WHAT WILL I EXPERIENCE DURING AND AFTER A FNA OF THE THYROID?
FNA of thyroid nodules are usually done under ultrasound guidance by a radiologist in the imaging department. During the test, you will lie on your back with a pillow under your shoulders, your head tipped backward, and your neck extended. This position makes it easier for the interventional radiologist to access the thyroid gland.
You may feel some pressure on your neck from the ultrasound transducer and mild discomfort as the needle is moved to obtain the cells. Limited intra-thyroidal bleeding and mild local pain radiating to the ear may occur.

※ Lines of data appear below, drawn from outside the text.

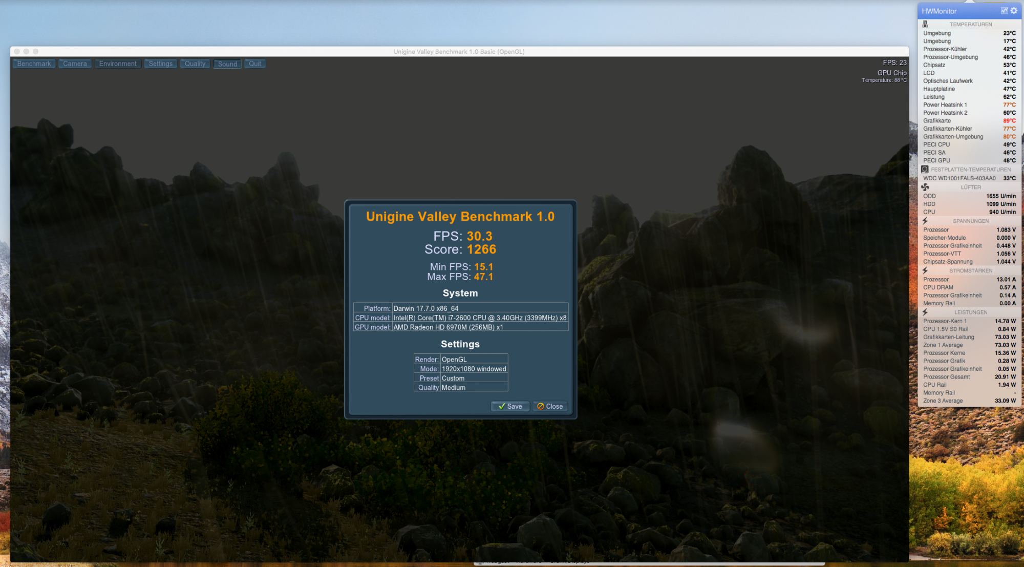1024x567 pixels.
Task: Click the bolt icon beside Spannungen
Action: [x=925, y=221]
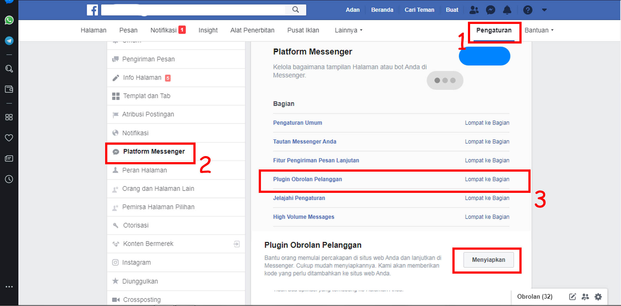Click the notifications bell icon
621x306 pixels.
[507, 10]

The most significant possible complication of the procedure is the development of a neck hematoma which may require a surgical intervention, but this complication is exceptionally rare. You will be charged for all extra treatments.
Generally you can resume normal activities quickly and any bandage can be removed within 6 hours. The puncture site may be sore for one to two days. You may take paracetamol to relieve any discomfort.
HOW ABOUT THE RESULTS?
A pathologist in the laboratory will examine the removed specimen and will make a diagnosis. Tests for infection and certain chemical substances can also be done if required on the material that is obtained.
Results are usually given within a few working days.
There is a risk, because the samples aspirated are very small that the problematic cells will be missed, for example due to excessive blood or necrotic debris obscuring cellular details, resulting in a negative result. There is also a risk that the cells taken will not enable a definitive diagnosis. In those cases your doctor will discuss with you the options to repeat the FNA or do a surgical biopsy.